• **PROMPT**
Select every line containing the word "will" from the material, and copy those lines.
※ ※ ※
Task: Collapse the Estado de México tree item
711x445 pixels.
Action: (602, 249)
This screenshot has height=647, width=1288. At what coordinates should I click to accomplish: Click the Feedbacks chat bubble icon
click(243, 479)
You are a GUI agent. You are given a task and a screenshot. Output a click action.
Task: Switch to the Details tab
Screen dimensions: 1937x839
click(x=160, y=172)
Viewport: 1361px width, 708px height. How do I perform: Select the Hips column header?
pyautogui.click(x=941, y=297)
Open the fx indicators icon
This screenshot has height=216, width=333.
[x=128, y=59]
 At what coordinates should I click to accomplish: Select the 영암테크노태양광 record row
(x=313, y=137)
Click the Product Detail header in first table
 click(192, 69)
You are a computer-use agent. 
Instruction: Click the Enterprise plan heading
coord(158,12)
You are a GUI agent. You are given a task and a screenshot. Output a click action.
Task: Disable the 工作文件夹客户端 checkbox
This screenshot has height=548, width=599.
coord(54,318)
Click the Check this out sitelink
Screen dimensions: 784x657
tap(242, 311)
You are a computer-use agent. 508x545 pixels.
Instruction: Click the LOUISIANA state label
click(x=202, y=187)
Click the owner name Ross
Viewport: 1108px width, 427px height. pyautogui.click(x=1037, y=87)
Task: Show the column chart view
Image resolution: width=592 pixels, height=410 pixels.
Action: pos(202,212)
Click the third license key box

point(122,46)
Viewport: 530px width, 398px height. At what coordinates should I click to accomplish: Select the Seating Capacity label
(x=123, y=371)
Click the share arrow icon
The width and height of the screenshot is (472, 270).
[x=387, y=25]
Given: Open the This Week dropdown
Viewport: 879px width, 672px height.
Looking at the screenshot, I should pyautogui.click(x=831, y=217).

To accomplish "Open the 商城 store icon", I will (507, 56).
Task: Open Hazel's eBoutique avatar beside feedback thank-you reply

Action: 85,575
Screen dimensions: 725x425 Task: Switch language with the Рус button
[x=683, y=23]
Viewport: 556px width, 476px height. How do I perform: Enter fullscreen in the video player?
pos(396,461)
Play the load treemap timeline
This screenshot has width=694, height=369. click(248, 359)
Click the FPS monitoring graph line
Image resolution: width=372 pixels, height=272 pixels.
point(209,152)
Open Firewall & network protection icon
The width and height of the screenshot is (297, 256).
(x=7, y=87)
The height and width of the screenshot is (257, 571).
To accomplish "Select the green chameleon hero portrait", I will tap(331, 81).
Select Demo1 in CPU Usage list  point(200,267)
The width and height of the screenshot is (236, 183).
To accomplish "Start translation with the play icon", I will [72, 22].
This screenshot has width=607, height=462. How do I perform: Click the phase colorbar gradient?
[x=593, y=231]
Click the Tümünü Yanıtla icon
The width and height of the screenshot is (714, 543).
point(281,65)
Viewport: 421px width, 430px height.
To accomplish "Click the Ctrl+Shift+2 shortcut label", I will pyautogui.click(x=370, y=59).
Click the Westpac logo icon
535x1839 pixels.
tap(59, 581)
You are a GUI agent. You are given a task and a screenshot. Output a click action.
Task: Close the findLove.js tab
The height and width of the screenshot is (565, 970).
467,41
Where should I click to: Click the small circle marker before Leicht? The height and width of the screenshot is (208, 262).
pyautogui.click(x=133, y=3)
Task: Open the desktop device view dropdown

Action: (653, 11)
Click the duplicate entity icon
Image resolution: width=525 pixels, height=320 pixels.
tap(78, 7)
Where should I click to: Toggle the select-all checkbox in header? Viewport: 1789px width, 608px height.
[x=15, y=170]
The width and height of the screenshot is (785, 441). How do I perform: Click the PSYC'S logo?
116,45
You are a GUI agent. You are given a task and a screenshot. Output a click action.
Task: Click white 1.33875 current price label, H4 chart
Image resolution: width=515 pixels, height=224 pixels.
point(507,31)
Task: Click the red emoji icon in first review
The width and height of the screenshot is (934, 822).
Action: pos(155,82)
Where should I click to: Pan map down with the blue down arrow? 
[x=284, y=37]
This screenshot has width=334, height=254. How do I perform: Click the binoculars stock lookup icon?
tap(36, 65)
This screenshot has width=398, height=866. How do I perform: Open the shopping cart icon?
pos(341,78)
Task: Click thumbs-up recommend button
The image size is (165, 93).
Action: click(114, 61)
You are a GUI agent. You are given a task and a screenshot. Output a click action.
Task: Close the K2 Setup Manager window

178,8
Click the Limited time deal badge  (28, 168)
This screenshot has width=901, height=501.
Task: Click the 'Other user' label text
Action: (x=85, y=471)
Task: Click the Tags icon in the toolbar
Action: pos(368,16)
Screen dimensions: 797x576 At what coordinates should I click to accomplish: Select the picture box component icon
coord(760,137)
※ ※ ※
• **ANSWER**
To accomplish "Open the 商城 store icon", I will (507, 56).
To accomplish "Select the green chameleon hero portrait", I will tap(331, 81).
To accomplish "Start translation with the play icon", I will [72, 22].
To accomplish "Click the Ctrl+Shift+2 shortcut label", I will pyautogui.click(x=370, y=59).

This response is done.